ERROR: Error: package or namespace load failed for ‘themis’ in loadNamespace(j <- i[[1L]], c(lib.loc, .libPaths()), versionCheck = vI[[j]]):
 namespace ‘lifecycle’ 1.0.1 is already loaded, but >= 1.0.3 is required


We first loaded the diabetes dataset into our notebook using “read_csv()”. We also mutated the “Outcome” column to change the format of the values from character to factor using the function “as_factor”, so we can work with the values in this column as categorical statistical variables. 

Note that we set the seed at “1234” using the “set.seed” function so that our work will be reproducible.

In [None]:
# Code to allow for data analysis to be reproducible
set.seed(1234)

# Code to download file to local directory
# url = "https://storage.googleapis.com/kagglesdsdata/datasets/2527538/4289678/diabetes.csv?X-Goog-Algorithm=GOOG4-RSA-SHA256&X-Goog-Credential=gcp-kaggle-com%40kaggle-161607.iam.gserviceaccount.com%2F20230406%2Fauto%2Fstorage%2Fgoog4_request&X-Goog-Date=20230406T024732Z&X-Goog-Expires=259200&X-Goog-SignedHeaders=host&X-Goog-Signature=972207e984721f64c9cb2f51f28682d96bdc9f44d093ea93840eb2c4053d6aa6af42ddfeb6f57131cde8e84b10f2afdfd4ceea5bfefc7fef1736d445a01e0a76c4e971a6741227b39fd0191afca3dac0783514ea353d2f9fcb8d2f88ce526c58933052f17d379ee3ecdfa518a05a8c0c48d54ef91e7a43f85d5b14eb1b90fb35d2e1f0200498c24f655e81417c7f852eaf3b6112748603a90c5f043c4768e2aefb266e7dfdb502aaea091d362e7565921eb81171973eb67ee89cad54ad0f120f2ec4e5e883f45c16f81a322e06f0ce4d44ebcb72eb8929536924c284cb17f3323bf4ab0f1a245a6cc013f4113797c29f6639d2067f03e322e68a2798188464e5"

● **What you will do**
**a.** Please reproduce the notebook excerpt from "We first loaded" to "set.seed(1234)" word for word.
**b.** List the functions that the two prose paragraphs of the notebook excerpt name in quotation marks.
**c.** Extend the diabetes notebook excerpt, beginning right after its final line.

[Stored data entries]

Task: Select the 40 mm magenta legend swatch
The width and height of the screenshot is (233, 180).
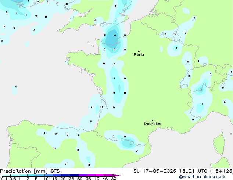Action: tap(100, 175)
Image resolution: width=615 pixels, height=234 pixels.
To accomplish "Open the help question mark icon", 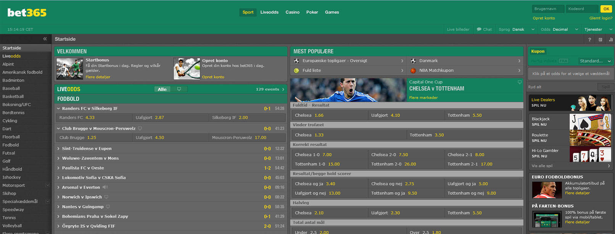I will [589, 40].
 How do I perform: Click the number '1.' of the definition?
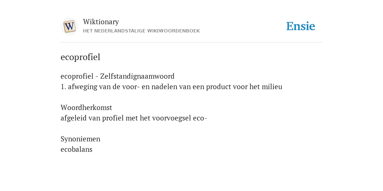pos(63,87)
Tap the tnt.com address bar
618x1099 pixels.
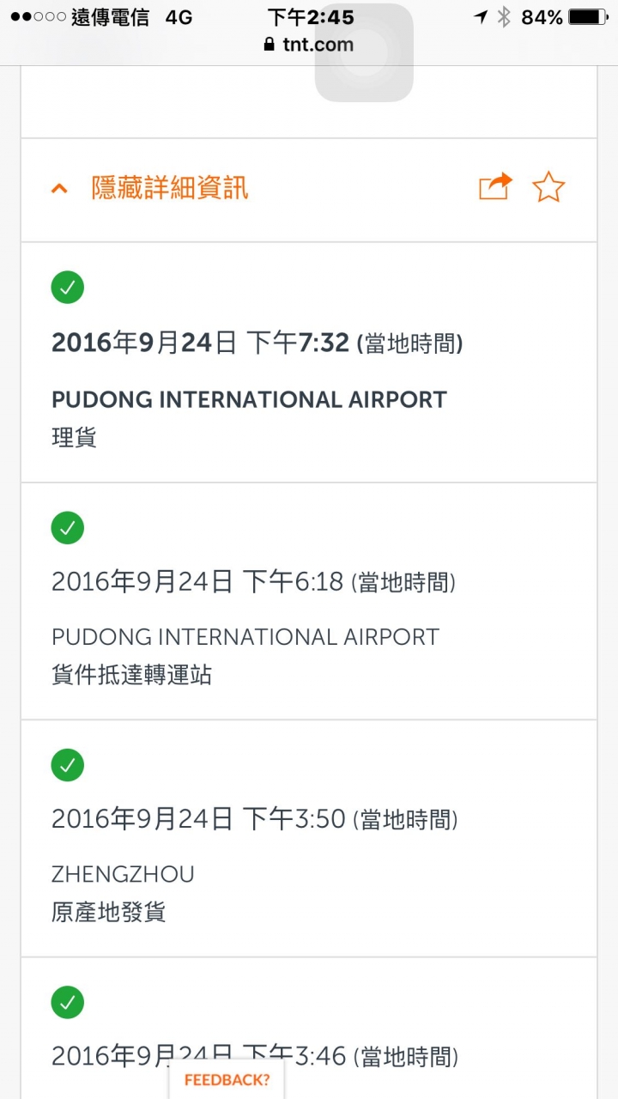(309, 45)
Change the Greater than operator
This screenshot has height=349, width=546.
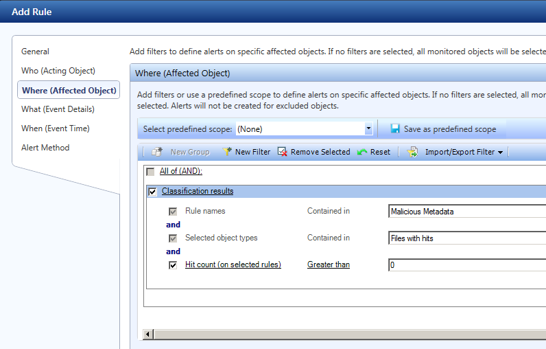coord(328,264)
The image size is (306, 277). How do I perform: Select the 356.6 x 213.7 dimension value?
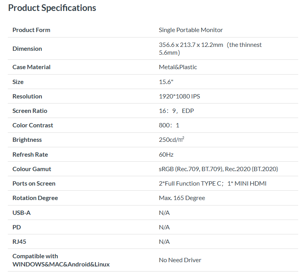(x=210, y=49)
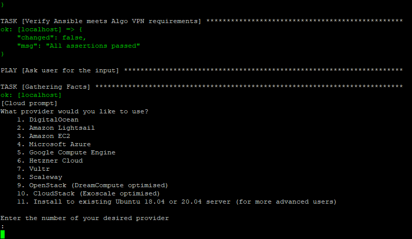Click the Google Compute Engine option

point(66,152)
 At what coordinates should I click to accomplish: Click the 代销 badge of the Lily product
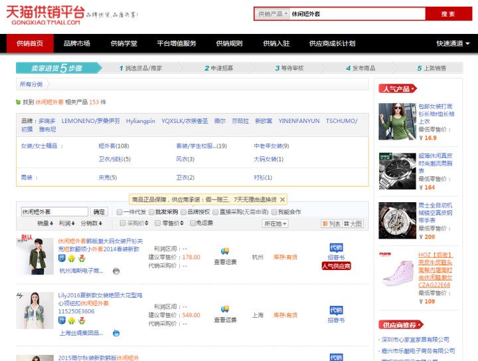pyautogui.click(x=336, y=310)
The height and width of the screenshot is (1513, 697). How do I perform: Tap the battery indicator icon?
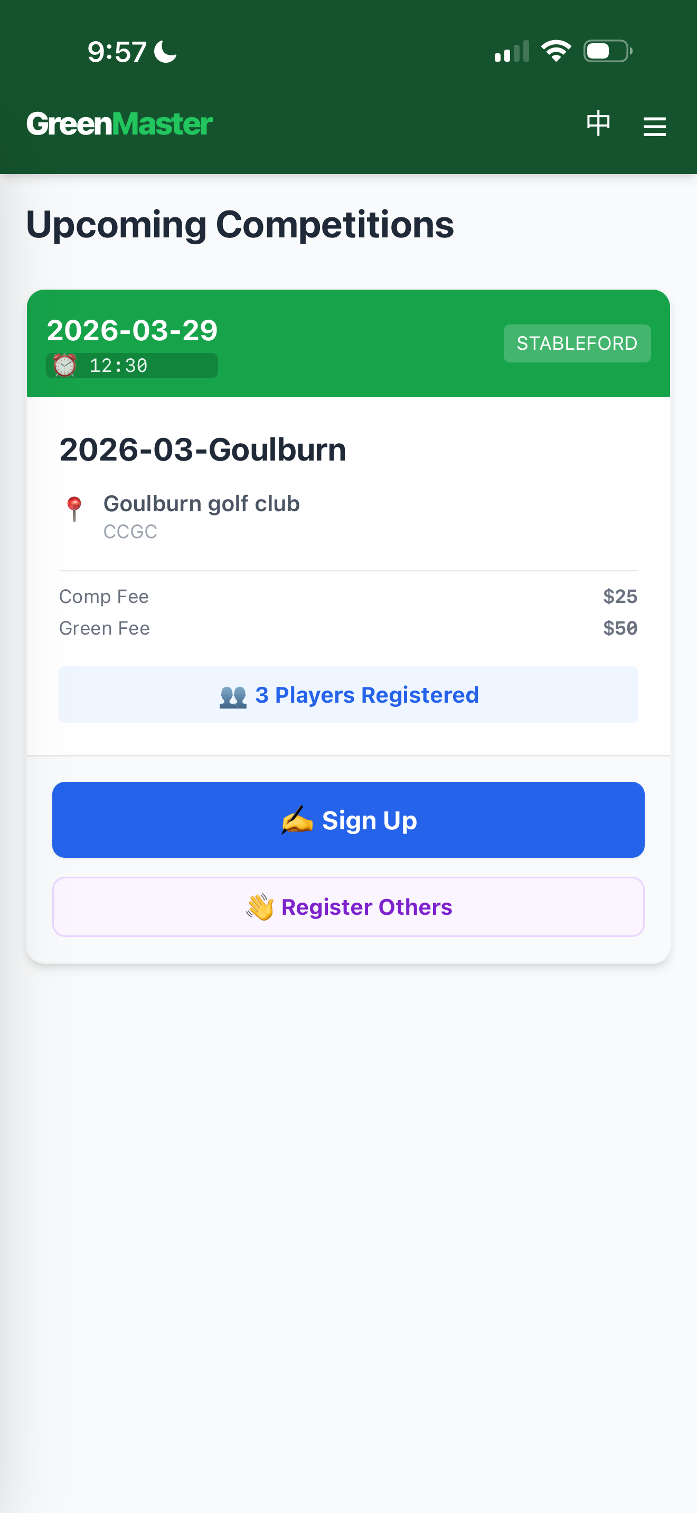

● **Solved problems**
**a.**
We first loaded the diabetes dataset into our notebook using “read_csv()”. We also mutated the “Outcome” column to change the format of the values from character to factor using the function “as_factor”, so we can work with the values in this column as categorical statistical variables. 

Note that we set the seed at “1234” using the “set.seed” function so that our work will be reproducible.

In [None]:
# Code to allow for data analysis to be reproducible
set.seed(1234)

**b.** read_csv(), as_factor, set.seed

**c.**
# download.file(url, destfile = "diabetes.csv")

# Code to read in file to local directory
diabetes <- read_csv("diabetes.csv") |>
    mutate(Outcome = as_factor(Outcome))
head(diabetes)

Table 1: A tibble of the diabetes dataset showing the first six rows and nine variables in a column: Pregnancies, Glucose, BloodPressure, SkinThickness, Insulin, BMI, DiabetesPedigreeFunction, Age, and Outcome.

We see that there are 9 columns in our dataset. To perform a summary of the data set that is relevant for exploratory data analysis, the codes below serve the purpose of determining the number of rows that have missing data. We filtered the data by whether the value is zero for each column and count the number of rows that fit this criterion.

In [None]:
# Code for finding out the number of rows that have 0 values
missing_gluc <- nrow(filter(diabetes, Glucose == 0))
missing_ins <- nrow(filter(diabetes, Insulin == 0))
missing_bp <- nrow(filter(diabetes, BloodPressure == 0))
missing_skin <- nrow(filter(diabetes, SkinThickness == 0))
missing_BMI <- nrow(filter(diabetes, BMI == 0))
missing_age <- nrow(filter(diabetes, Age == 0))
missing_DPF <- nrow(filter(diabetes, DiabetesPedigreeFunction == 0))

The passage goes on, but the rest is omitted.